A year after becoming the NCAA’s first 40-win team during an undefeated national championship season, the Lady Bears (32-1) will surely be the No. 1 overall seed in the NCAA tournament again. They have won 30 games in a row since a two-point loss to Stanford a week into this season when Sims was hurt.
“I think we’re where we need to be, especially with this game,” Griner said after the Big 12 tournament-clinching victory in a matchup of the league’s top two seeds. “If we can play like we played (against the Cyclones), anything’s possible.”
The Lady Bears will open the NCAA tournament at home on the Waco campus, where first- and second-round games will be played March 24 and 26. They have a nation’s-best 55-game home winning streak.
On the podium after the Big 12 title game, Griner and Sims both said they hoped Mulkey would give them “maybe a couple days off.” The coach agreed, knowing that wanting a break doesn’t mean her team is satisfied with what they’ve done so far.
“Just rest and get in the gym, tune up some little things that we need to work on, polish some edges, just keep doing what we’re doing,” Griner said.
“We’re a great team. There’s always something to be corrected,” said Sims, the junior point guard and only non-senior starter. “Whenever we start practicing again, we’ll get out there, nothing will change. Working on the basics, working on Baylor things that we normally work on, getting focused, our main goal.”

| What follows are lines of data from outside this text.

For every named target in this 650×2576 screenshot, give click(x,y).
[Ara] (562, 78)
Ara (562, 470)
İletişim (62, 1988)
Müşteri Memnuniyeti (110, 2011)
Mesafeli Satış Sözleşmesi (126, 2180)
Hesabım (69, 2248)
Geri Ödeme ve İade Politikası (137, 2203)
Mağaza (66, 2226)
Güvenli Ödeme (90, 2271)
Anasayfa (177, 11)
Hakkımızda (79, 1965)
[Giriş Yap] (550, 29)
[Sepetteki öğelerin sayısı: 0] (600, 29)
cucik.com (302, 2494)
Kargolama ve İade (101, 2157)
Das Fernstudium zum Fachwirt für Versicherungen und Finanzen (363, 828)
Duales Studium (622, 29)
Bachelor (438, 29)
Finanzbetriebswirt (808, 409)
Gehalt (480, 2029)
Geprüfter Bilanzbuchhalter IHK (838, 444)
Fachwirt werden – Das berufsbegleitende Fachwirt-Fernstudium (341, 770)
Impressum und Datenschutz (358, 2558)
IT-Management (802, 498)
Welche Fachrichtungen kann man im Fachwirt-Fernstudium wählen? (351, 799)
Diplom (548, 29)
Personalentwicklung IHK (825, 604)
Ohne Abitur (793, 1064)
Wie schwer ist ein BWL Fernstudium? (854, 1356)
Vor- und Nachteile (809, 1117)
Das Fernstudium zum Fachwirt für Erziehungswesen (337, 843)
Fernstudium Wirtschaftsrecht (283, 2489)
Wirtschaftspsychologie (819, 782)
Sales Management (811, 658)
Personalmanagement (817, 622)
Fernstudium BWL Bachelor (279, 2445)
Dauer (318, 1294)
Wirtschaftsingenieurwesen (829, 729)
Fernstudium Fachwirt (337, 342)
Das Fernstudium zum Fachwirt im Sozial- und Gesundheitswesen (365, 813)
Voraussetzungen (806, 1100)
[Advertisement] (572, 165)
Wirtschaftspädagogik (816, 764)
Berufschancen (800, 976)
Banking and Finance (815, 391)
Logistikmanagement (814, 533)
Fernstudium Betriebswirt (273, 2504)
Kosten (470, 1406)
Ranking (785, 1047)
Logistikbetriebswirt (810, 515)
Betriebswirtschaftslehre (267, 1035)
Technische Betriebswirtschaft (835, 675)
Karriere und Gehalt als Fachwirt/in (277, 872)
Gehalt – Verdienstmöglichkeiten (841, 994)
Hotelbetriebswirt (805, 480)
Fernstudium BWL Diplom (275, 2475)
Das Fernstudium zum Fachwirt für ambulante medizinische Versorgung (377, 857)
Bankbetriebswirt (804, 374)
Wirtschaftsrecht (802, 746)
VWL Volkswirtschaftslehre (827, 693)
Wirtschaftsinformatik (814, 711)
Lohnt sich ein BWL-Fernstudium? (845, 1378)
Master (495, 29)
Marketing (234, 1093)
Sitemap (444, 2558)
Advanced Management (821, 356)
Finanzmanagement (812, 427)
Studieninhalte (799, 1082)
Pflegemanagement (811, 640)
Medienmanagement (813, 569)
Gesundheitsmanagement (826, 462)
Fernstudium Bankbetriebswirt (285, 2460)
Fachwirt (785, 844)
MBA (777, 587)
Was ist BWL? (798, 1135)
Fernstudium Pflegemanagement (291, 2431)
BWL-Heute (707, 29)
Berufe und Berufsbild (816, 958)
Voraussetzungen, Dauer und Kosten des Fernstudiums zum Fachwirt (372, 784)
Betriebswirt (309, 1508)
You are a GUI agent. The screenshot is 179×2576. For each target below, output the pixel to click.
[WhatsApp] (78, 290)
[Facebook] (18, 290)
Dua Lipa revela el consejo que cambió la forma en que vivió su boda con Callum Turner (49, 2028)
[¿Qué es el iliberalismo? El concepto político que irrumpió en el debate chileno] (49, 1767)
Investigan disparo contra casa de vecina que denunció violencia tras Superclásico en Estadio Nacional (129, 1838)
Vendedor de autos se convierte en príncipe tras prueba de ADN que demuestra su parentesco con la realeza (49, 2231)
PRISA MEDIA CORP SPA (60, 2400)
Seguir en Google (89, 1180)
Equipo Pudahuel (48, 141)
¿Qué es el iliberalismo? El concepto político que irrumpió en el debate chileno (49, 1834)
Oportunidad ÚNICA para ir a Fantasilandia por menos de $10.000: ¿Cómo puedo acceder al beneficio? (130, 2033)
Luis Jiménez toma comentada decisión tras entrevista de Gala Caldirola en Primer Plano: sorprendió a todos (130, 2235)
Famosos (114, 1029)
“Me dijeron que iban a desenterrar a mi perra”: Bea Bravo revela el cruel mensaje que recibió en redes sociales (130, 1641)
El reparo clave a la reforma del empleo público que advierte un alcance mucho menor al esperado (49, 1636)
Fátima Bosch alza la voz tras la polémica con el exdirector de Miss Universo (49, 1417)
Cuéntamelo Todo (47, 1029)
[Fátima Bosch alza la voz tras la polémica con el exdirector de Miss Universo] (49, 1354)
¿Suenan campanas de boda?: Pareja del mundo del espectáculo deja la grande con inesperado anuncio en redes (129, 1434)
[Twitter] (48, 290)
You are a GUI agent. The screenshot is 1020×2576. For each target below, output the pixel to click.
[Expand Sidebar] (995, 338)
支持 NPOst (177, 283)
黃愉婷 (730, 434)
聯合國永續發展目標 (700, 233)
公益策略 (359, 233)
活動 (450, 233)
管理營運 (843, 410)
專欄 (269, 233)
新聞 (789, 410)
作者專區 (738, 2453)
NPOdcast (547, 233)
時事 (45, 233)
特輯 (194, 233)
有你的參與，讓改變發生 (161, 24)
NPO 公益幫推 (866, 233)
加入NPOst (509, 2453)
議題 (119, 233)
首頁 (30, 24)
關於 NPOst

In her final Big 12 game, Griner had 23 of her 31 points by halftime _ outscoring Iowa State by 10 points on her own by then.
Griner finished 14 of 17 shooting and had as many field goals as the Cyclones’ entire team when she came out of the game for good with 4:12 left and Baylor up by 32 points.
Baylor led 41-13 at halftime. Griner missed only one of her 12 first-half shots, but grabbed the rebound of that miss for a putback that started a 19-0 run and put the Lady Bears ahead to stay.
The only time Baylor didn’t win the Big 12 regular season or tournament title with the trio of fourth-year seniors Griner, Kimetria Hayden and Jordan Madden was when they were freshmen three years ago. But they made it to the NCAA Final Four that season.
Baylor has won 49 consecutive regular-season and tournament games in the Big 12, going undefeated through league in the regular season the past two years.
What that streak doesn’t include is an NCAA regional final loss _ one game shy of another Final Four appearance _ to then-conference foe Texas A&M two years ago in the American Airlines Center, where the Lady Bears got to celebrate their latest Big 12 tournament title.
“I don’t take championships for granted. We may never win another one. This may be our last Big 12 championship. Who knows?,” Mulkey said. “But the thing you can’t say about this bunch is that we were talented and never won it all, never won any.
“Other than the one little epic disappointment, I think they’ve had a great run in the Big 12 and the NCAA tournament,” the coach said. “I really do, whether we ever win another one.”